Según pudo reconstruir Mundo Gremial, hoy no hay sectores que estén caminando con respaldo explícito de Fernández.
Bronca por «intromisión» externa
En paralelo, crece el malestar por la intromisión de actores externos en la vida institucional del gremio. En particular, genera ruido el rol de Horacio Otero, integrante de la Unión Obrera Metalúrgica (UOM) y operador de la Secretaría Gremial de CGT que ostenta el gremio metalúrgico, quien impulsó una mesa del FRESU en la que sentó a Patiño.

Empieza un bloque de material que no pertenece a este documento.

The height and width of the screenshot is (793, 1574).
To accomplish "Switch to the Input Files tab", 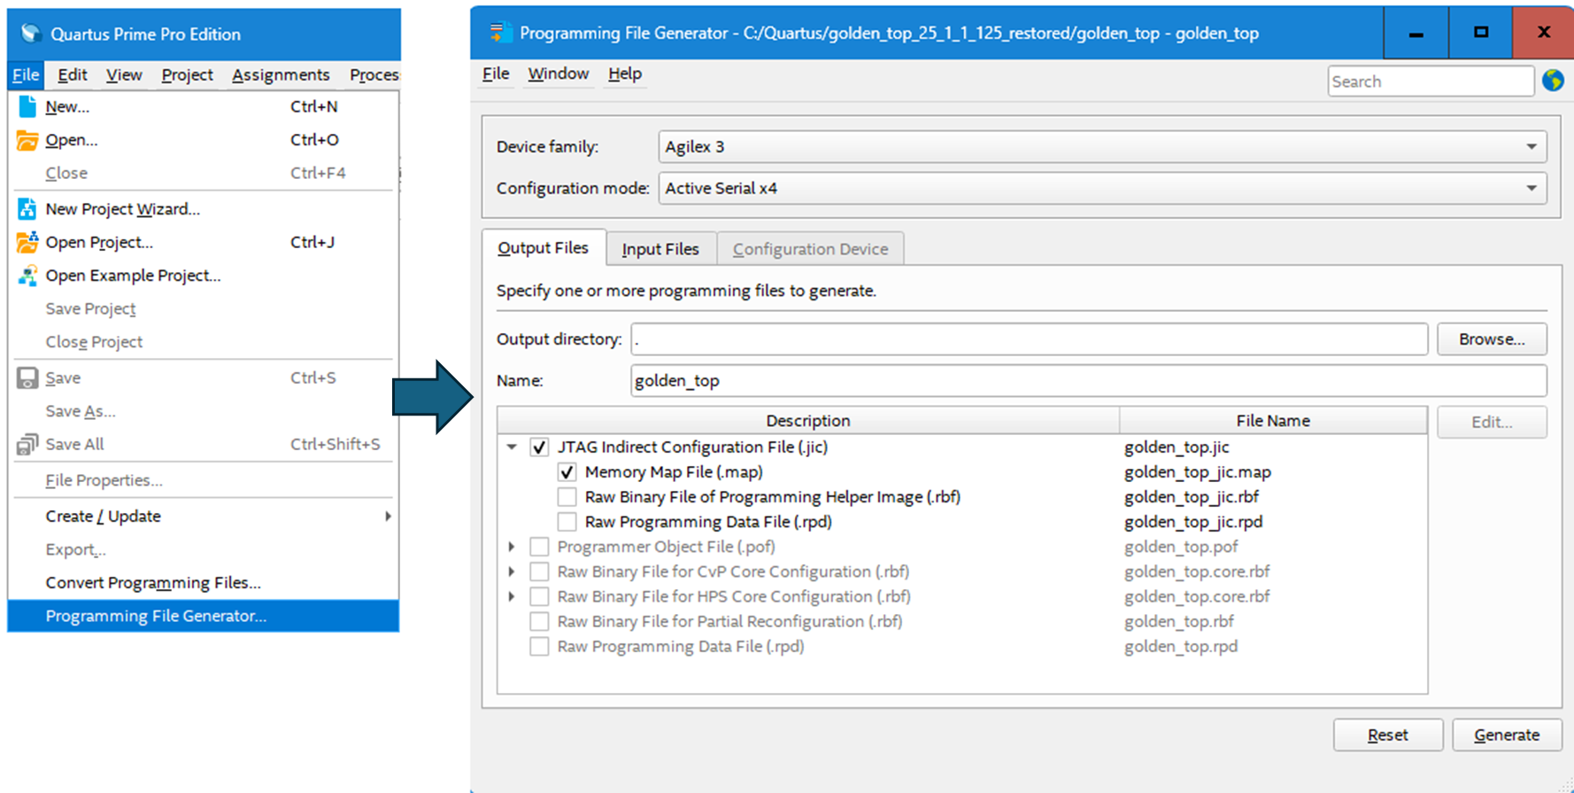I will 660,249.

La jugada fue leída como una injerencia directa en la interna de la UTA, tanto por tratarse de un dirigente ajeno al gremio como por el peso institucional que tiene dentro de la CGT. A eso se sumó la participación de representantes de los Metrodelegados, sindicato surgido en el subte bajo la órbita de la CTA, históricamente enfrentado con la UTA. El episodio profundizó el malestar y dejó expuestas tensiones que ya venían en aumento. Desde el entorno de Fernández no pasó desapercibido el gesto y hubo cuestionamientos.
El candidato del interior
Otro frente clave se ubica en el interior del país. Seccionales como Mar del Plata, Santa Fe, Córdoba, Santiago del Estero y Jujuy vuelven a posicionarse con peso propio tras los conflictos registrados en la última elección.

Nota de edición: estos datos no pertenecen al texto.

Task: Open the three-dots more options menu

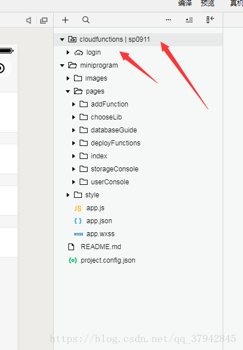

En ese esquema, cobra protagonismo la figura de Maximiliano Escriba, quien conduce la seccional Mar del Plata y, tras haber jugado en la elección pasada junto a Miguel Bustinduy, hoy aparece con proyección nacional. Según fuentes del sector, viene recorriendo el país y contaría con un fuerte respaldo de distintas seccionales del interior, consolidándose como una alternativa en la disputa.
Bustinduy, por su parte, se mantiene como una incógnita. Tras su ruptura con Fernández y la construcción de su propio espacio a través de la Agrupación Juan Manuel Palacios, actualmente se desempeña como secretario adjunto en la Unión de Conductores de la República Argentina (UCRA). Su rol en el proceso electoral aún no está definido.

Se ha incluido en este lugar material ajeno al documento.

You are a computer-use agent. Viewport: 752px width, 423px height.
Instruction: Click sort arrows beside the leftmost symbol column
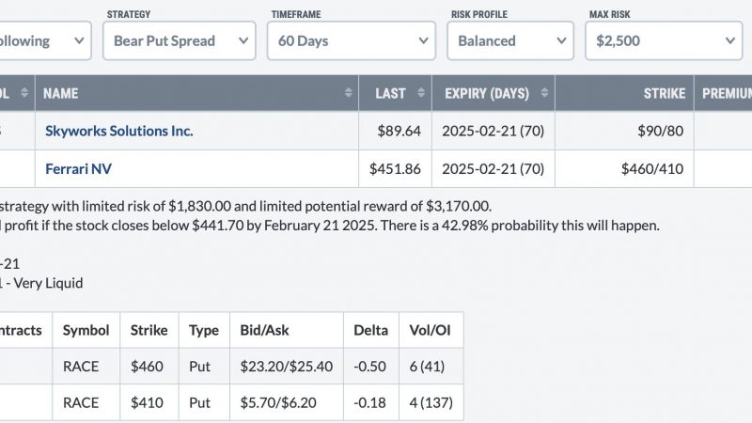(x=24, y=93)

La clave pasará por la capacidad de articulación de los sectores opositores: si logran confluir en una estrategia común o si terminan compitiendo fragmentados, lo que podría favorecer al oficialismo.
Colectiveros: un sector con conflictividad en aumento
Todo este entramado se desarrolla en medio de un contexto crítico para la actividad. El transporte automotor atraviesa una etapa de alta conflictividad, con focos de tensión en distintos puntos del país y cuestionamientos crecientes hacia la conducción de Fernández, a quien sectores internos le adjudican no haber podido —o querido— revertir la crisis en los últimos años.

Al mismo tiempo, el sector evidencia fuertes contradicciones con la realidad nacional: pérdida de puestos de trabajo, deterioro en la calidad del empleo y caída del poder adquisitivo de los salarios. En ese marco, la conflictividad se mantiene alta en distintos puntos del país y se profundizan los cuestionamientos hacia la conducción.
A nivel político-sindical, el histórico titular de la UTA también perdió centralidad. Fue desplazado de posiciones relevantes dentro de la CGT y hoy aparece relegado en los espacios de decisión del universo del transporte. En paralelo, emergen nuevas organizaciones en el interior y algunos analistas comienzan a proyectar un escenario de fragmentación que podría derivar en una estructura federativa, similar a la que atraviesa el sector de seguridad privada tras la crisis de la Unión Personal de Seguridad de la República Argentina (UPSRA).

Con este escenario, la UTA entra de lleno en un proceso electoral sin reglas claras, con liderazgos en discusión y múltiples actores en movimiento. El clima ya está instalado y, por ahora, el desenlace permanece abierto.